-------- Given data --------

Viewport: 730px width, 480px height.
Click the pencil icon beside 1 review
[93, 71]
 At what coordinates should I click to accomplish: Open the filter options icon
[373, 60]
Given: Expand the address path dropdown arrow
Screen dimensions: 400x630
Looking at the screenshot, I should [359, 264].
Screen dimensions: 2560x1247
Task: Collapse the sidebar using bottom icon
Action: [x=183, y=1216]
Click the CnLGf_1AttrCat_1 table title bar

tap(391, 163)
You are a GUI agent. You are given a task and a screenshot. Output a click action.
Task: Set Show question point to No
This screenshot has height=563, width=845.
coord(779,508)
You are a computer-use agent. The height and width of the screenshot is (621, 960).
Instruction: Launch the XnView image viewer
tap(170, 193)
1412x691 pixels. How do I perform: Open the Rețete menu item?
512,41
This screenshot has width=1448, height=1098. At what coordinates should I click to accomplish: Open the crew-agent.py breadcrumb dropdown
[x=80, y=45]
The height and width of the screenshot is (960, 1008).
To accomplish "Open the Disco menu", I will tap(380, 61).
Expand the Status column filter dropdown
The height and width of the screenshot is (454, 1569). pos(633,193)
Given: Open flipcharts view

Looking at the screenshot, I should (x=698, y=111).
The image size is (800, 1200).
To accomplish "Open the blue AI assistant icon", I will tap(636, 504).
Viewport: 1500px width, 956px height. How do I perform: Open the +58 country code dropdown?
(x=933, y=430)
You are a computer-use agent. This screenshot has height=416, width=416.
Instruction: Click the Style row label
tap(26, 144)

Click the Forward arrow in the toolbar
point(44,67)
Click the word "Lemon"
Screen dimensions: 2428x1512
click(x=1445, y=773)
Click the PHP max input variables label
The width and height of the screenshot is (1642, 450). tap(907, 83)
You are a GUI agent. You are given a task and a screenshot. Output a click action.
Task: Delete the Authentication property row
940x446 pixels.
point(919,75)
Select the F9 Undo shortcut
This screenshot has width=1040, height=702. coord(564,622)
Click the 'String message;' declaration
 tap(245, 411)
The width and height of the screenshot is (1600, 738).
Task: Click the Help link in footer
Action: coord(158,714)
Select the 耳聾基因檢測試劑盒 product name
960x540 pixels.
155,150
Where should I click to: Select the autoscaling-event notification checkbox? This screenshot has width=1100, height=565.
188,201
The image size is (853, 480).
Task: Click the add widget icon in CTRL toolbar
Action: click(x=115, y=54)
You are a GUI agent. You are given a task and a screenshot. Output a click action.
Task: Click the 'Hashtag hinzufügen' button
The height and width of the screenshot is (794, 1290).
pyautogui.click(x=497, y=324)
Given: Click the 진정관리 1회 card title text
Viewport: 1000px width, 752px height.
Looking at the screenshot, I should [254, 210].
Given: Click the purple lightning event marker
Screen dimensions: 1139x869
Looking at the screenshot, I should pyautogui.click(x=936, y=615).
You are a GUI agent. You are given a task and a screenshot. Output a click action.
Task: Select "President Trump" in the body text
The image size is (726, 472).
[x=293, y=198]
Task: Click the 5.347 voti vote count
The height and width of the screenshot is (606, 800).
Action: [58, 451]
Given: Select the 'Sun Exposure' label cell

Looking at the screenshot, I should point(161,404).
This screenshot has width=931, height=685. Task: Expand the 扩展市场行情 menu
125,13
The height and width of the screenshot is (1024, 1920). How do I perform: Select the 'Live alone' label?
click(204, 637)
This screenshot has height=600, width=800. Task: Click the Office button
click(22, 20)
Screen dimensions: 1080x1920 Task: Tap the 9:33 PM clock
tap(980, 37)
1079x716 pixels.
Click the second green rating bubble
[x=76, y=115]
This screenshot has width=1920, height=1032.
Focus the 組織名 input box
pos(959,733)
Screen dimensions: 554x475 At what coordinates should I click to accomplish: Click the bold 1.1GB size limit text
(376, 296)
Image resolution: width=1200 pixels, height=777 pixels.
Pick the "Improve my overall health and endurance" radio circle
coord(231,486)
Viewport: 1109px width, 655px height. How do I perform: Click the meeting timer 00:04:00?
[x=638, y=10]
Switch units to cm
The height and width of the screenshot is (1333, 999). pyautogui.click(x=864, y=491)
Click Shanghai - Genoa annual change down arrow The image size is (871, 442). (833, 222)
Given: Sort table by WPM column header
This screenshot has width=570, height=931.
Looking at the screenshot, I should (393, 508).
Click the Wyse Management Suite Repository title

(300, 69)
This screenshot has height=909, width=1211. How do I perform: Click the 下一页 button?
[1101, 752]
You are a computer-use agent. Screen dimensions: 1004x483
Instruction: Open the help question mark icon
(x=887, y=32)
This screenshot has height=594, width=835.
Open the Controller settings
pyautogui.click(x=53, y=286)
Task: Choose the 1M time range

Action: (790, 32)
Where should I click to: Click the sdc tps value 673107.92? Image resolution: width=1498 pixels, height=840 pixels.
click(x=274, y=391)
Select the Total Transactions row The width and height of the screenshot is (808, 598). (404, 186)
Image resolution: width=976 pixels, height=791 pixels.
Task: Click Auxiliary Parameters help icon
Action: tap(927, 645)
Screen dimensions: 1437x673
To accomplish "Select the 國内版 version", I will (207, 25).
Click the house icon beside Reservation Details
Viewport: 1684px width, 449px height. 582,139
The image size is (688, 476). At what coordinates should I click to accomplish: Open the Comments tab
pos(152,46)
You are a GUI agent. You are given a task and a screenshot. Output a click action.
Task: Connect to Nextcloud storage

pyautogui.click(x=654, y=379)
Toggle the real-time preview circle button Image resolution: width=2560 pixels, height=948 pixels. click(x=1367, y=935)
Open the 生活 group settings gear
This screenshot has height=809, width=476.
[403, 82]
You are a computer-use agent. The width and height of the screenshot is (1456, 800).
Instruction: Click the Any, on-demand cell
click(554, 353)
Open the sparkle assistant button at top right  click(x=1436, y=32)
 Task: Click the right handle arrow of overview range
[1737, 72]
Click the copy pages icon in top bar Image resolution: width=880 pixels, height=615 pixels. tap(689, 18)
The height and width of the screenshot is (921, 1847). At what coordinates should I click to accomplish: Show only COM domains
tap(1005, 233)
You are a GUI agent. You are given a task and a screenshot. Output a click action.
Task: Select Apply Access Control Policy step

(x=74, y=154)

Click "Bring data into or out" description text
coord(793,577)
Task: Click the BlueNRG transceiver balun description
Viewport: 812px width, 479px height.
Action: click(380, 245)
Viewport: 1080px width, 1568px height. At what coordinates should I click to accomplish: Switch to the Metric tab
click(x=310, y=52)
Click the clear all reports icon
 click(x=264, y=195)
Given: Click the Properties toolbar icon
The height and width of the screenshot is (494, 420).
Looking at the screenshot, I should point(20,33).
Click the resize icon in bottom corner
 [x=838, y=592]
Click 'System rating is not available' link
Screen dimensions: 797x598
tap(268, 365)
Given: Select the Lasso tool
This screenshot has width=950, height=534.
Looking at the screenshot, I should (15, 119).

--------

■ Requirement ■
Every entry above needs to be quoted exactly.

■ Your response ■
Viewport: 730px width, 480px height.
Click the pencil icon beside 1 review
[93, 71]
 At what coordinates should I click to accomplish: Open the filter options icon
[373, 60]
Given: Expand the address path dropdown arrow
Screen dimensions: 400x630
Looking at the screenshot, I should [359, 264].
Screen dimensions: 2560x1247
Task: Collapse the sidebar using bottom icon
Action: [x=183, y=1216]
Click the CnLGf_1AttrCat_1 table title bar

tap(391, 163)
You are a GUI agent. You are given a task and a screenshot. Output a click action.
Task: Set Show question point to No
This screenshot has height=563, width=845.
coord(779,508)
You are a computer-use agent. The height and width of the screenshot is (621, 960).
Instruction: Launch the XnView image viewer
tap(170, 193)
1412x691 pixels. How do I perform: Open the Rețete menu item?
512,41
This screenshot has width=1448, height=1098. At what coordinates should I click to accomplish: Open the crew-agent.py breadcrumb dropdown
[x=80, y=45]
The height and width of the screenshot is (960, 1008).
To accomplish "Open the Disco menu", I will tap(380, 61).
Expand the Status column filter dropdown
The height and width of the screenshot is (454, 1569). pos(633,193)
Given: Open flipcharts view

Looking at the screenshot, I should (x=698, y=111).
The image size is (800, 1200).
To accomplish "Open the blue AI assistant icon", I will tap(636, 504).
Viewport: 1500px width, 956px height. How do I perform: Open the +58 country code dropdown?
(x=933, y=430)
You are a computer-use agent. This screenshot has height=416, width=416.
Instruction: Click the Style row label
tap(26, 144)

Click the Forward arrow in the toolbar
point(44,67)
Click the word "Lemon"
Screen dimensions: 2428x1512
click(x=1445, y=773)
Click the PHP max input variables label
The width and height of the screenshot is (1642, 450). tap(907, 83)
You are a GUI agent. You are given a task and a screenshot. Output a click action.
Task: Delete the Authentication property row
940x446 pixels.
point(919,75)
Select the F9 Undo shortcut
This screenshot has width=1040, height=702. coord(564,622)
Click the 'String message;' declaration
 tap(245, 411)
The width and height of the screenshot is (1600, 738).
Task: Click the Help link in footer
Action: coord(158,714)
Select the 耳聾基因檢測試劑盒 product name
960x540 pixels.
155,150
Where should I click to: Select the autoscaling-event notification checkbox? This screenshot has width=1100, height=565.
188,201
The image size is (853, 480).
Task: Click the add widget icon in CTRL toolbar
Action: click(x=115, y=54)
You are a GUI agent. You are given a task and a screenshot. Output a click action.
Task: Click the 'Hashtag hinzufügen' button
The height and width of the screenshot is (794, 1290).
pyautogui.click(x=497, y=324)
Given: Click the 진정관리 1회 card title text
Viewport: 1000px width, 752px height.
Looking at the screenshot, I should [254, 210].
Given: Click the purple lightning event marker
Screen dimensions: 1139x869
Looking at the screenshot, I should pyautogui.click(x=936, y=615).
You are a GUI agent. You are given a task and a screenshot. Output a click action.
Task: Select "President Trump" in the body text
The image size is (726, 472).
[x=293, y=198]
Task: Click the 5.347 voti vote count
The height and width of the screenshot is (606, 800).
Action: [58, 451]
Given: Select the 'Sun Exposure' label cell

Looking at the screenshot, I should point(161,404).
This screenshot has width=931, height=685. Task: Expand the 扩展市场行情 menu
125,13
The height and width of the screenshot is (1024, 1920). How do I perform: Select the 'Live alone' label?
click(204, 637)
This screenshot has height=600, width=800. Task: Click the Office button
click(22, 20)
Screen dimensions: 1080x1920 Task: Tap the 9:33 PM clock
tap(980, 37)
1079x716 pixels.
Click the second green rating bubble
[x=76, y=115]
This screenshot has width=1920, height=1032.
Focus the 組織名 input box
pos(959,733)
Screen dimensions: 554x475 At what coordinates should I click to accomplish: Click the bold 1.1GB size limit text
(376, 296)
Image resolution: width=1200 pixels, height=777 pixels.
Pick the "Improve my overall health and endurance" radio circle
coord(231,486)
Viewport: 1109px width, 655px height. How do I perform: Click the meeting timer 00:04:00?
[x=638, y=10]
Switch units to cm
The height and width of the screenshot is (1333, 999). pyautogui.click(x=864, y=491)
Click Shanghai - Genoa annual change down arrow The image size is (871, 442). (833, 222)
Given: Sort table by WPM column header
This screenshot has width=570, height=931.
Looking at the screenshot, I should (393, 508).
Click the Wyse Management Suite Repository title

(300, 69)
This screenshot has height=909, width=1211. How do I perform: Click the 下一页 button?
[1101, 752]
You are a computer-use agent. Screen dimensions: 1004x483
Instruction: Open the help question mark icon
(x=887, y=32)
This screenshot has height=594, width=835.
Open the Controller settings
pyautogui.click(x=53, y=286)
Task: Choose the 1M time range

Action: (790, 32)
Where should I click to: Click the sdc tps value 673107.92? Image resolution: width=1498 pixels, height=840 pixels.
click(x=274, y=391)
Select the Total Transactions row The width and height of the screenshot is (808, 598). (404, 186)
Image resolution: width=976 pixels, height=791 pixels.
Task: Click Auxiliary Parameters help icon
Action: tap(927, 645)
Screen dimensions: 1437x673
To accomplish "Select the 國内版 version", I will (207, 25).
Click the house icon beside Reservation Details
Viewport: 1684px width, 449px height. 582,139
The image size is (688, 476). At what coordinates should I click to accomplish: Open the Comments tab
pos(152,46)
You are a GUI agent. You are given a task and a screenshot. Output a click action.
Task: Connect to Nextcloud storage

pyautogui.click(x=654, y=379)
Toggle the real-time preview circle button Image resolution: width=2560 pixels, height=948 pixels. click(x=1367, y=935)
Open the 生活 group settings gear
This screenshot has height=809, width=476.
[403, 82]
You are a computer-use agent. The width and height of the screenshot is (1456, 800).
Instruction: Click the Any, on-demand cell
click(554, 353)
Open the sparkle assistant button at top right  click(x=1436, y=32)
 Task: Click the right handle arrow of overview range
[1737, 72]
Click the copy pages icon in top bar Image resolution: width=880 pixels, height=615 pixels. tap(689, 18)
The height and width of the screenshot is (921, 1847). At what coordinates should I click to accomplish: Show only COM domains
tap(1005, 233)
You are a GUI agent. You are given a task and a screenshot. Output a click action.
Task: Select Apply Access Control Policy step

(x=74, y=154)

Click "Bring data into or out" description text
coord(793,577)
Task: Click the BlueNRG transceiver balun description
Viewport: 812px width, 479px height.
Action: click(380, 245)
Viewport: 1080px width, 1568px height. At what coordinates should I click to accomplish: Switch to the Metric tab
click(x=310, y=52)
Click the clear all reports icon
 click(x=264, y=195)
Given: Click the Properties toolbar icon
The height and width of the screenshot is (494, 420).
Looking at the screenshot, I should point(20,33).
Click the resize icon in bottom corner
 [x=838, y=592]
Click 'System rating is not available' link
Screen dimensions: 797x598
tap(268, 365)
Given: Select the Lasso tool
This screenshot has width=950, height=534.
Looking at the screenshot, I should (15, 119).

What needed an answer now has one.